There is still more in the cross than God’s view of human guilt. There is all that is meant by a word which is almost over-familiarized—salvation. It shows not only what man is, but what man may be; not only the withered and decrepit rebel, but the robed and crowned saint. There are yet great possibilities in manhood. The sun was a finished creation, as large and bright on the first morning as he is today; but primal man was a germ—little as a grain of mustard seed, compared with a gigantic and overshadowing tree. The worm laid hold of the root, and all the juices were so poisoned that no summer dew or light can expel the corruption. Christ did what was required, and now every fiber feels the energy of his life. As out of the dead Christ upon the cross came the Mediator who is now in heaven, so out of all who died with him shall come a renewed and glorified manhood.

The cross was an expression of God’s love to the human family—not his justice, or vengeance, or wrath; these are but fractional words—the integral word is love. “God so loved the world, that he gave his only begotten Son.” All love must give. Only one love rose to the highest point of sacrifice. The cross means justice, law, and satisfaction, only as elements or aspects of love. Yet sacrifice, in the sense of self-surrender, we have said, is in the very nature of love: it is the last expression of love; we only love any being in proportion as we are prepared to suffer for his sake—not one whit more; we may never be called upon to undergo the suffering, still the willingness to suffer is the precise measure of the love. If love be represented by a straight line, sacrifice is the last point of it—not something beyond it, but something in it, something of it. All love, then, is strictly sacrifice—counting nothing its own while its object is unattained. We thus get a glimpse of God’s love towards man; he loved him to the shedding of blood—not the blood of inferior life, but the blood of his only begotten Son. The point of sacrifice is indicated by the world only—a word which intimates that there was nothing left behind, no spared treasure—all was given; not the hand only, but the heart—not the heart’s sigh, but the heart’s blood. He who gave this might well say that he loved the world. To give one out of many would have been nothing; to have only one, and to give it, was as much as even God could do. Out of all this comes once more the idea of the value of human nature. The ideas of Christ’s life and man’s worth are inseparable; they so interpenetrate as to explain the apparent contradiction that Jesus Christ was alike Son of God and Son of man. What was to prevent God allowing the human family to fall into utter darkness, and to be forgotten forever? Nothing but love. He had made man in his own image: how could he withhold from him his own Son?

But is there not a great practical difficulty? Man’s relation to the cross is a different thing to the relation of the cross to man. In the latter we have God’s declaration: what have we in the former?

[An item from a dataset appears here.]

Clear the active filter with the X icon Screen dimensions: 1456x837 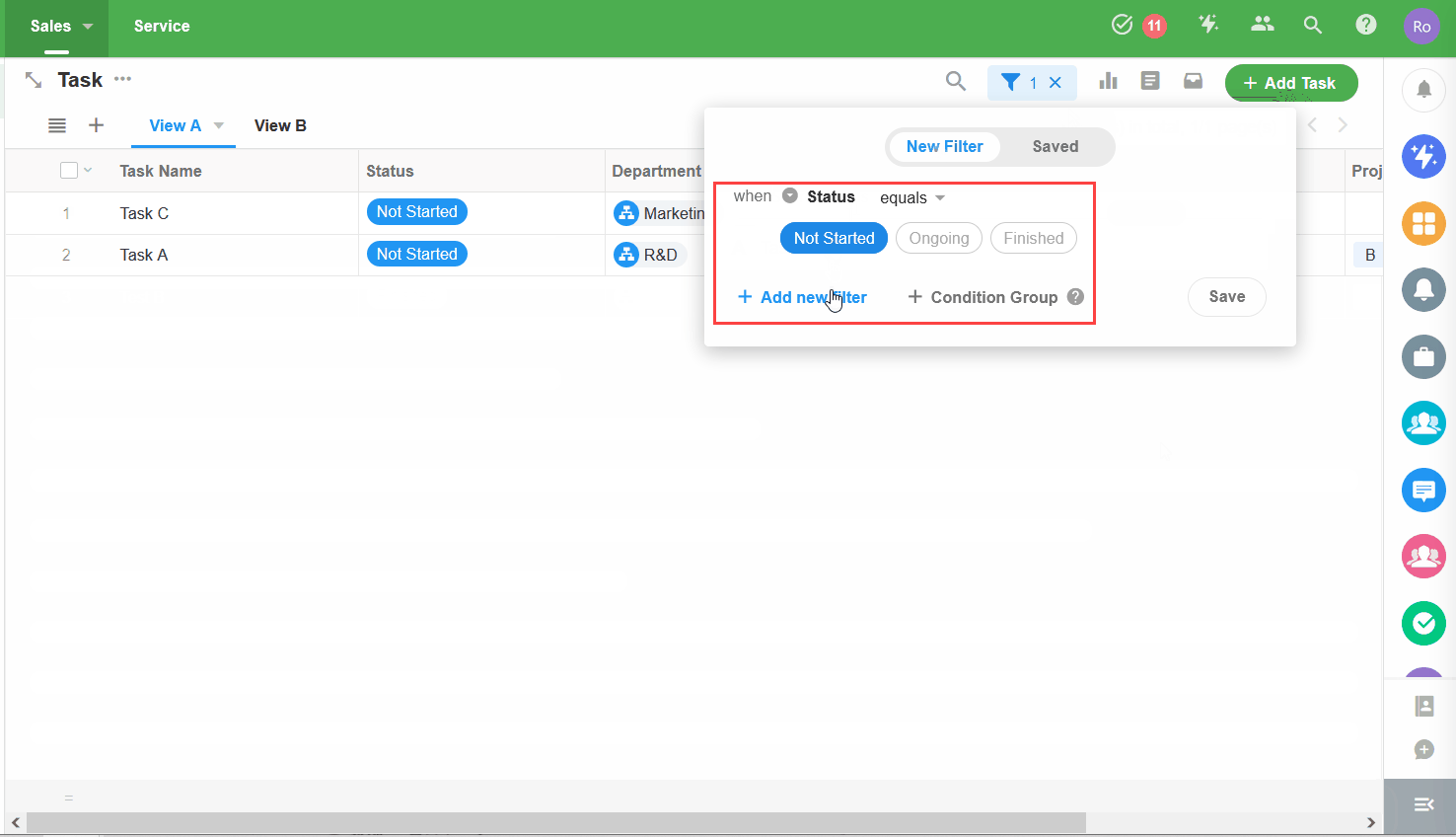[1056, 83]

Man has the power (necessary indeed to being a man) to treat the cross with indifference, to join those who wagged their heads and uttered taunting words, and to see in the cross nothing but an ignominious failure. God did not set up the cross merely that he might win a victory, but that he might express a sorrow. If not a man be moved by the display of affection and grief, the cross has not failed altogether of its purpose. The parent weeps even over the child that will not be recovered, and the weeping shows at once the agony and the love. It relieves him even to open the door which may never be entered by the wanderer, What if this be a hint of the feeling that is in God? What if his great sorrow must have an outlet, and if that outlet be the cross?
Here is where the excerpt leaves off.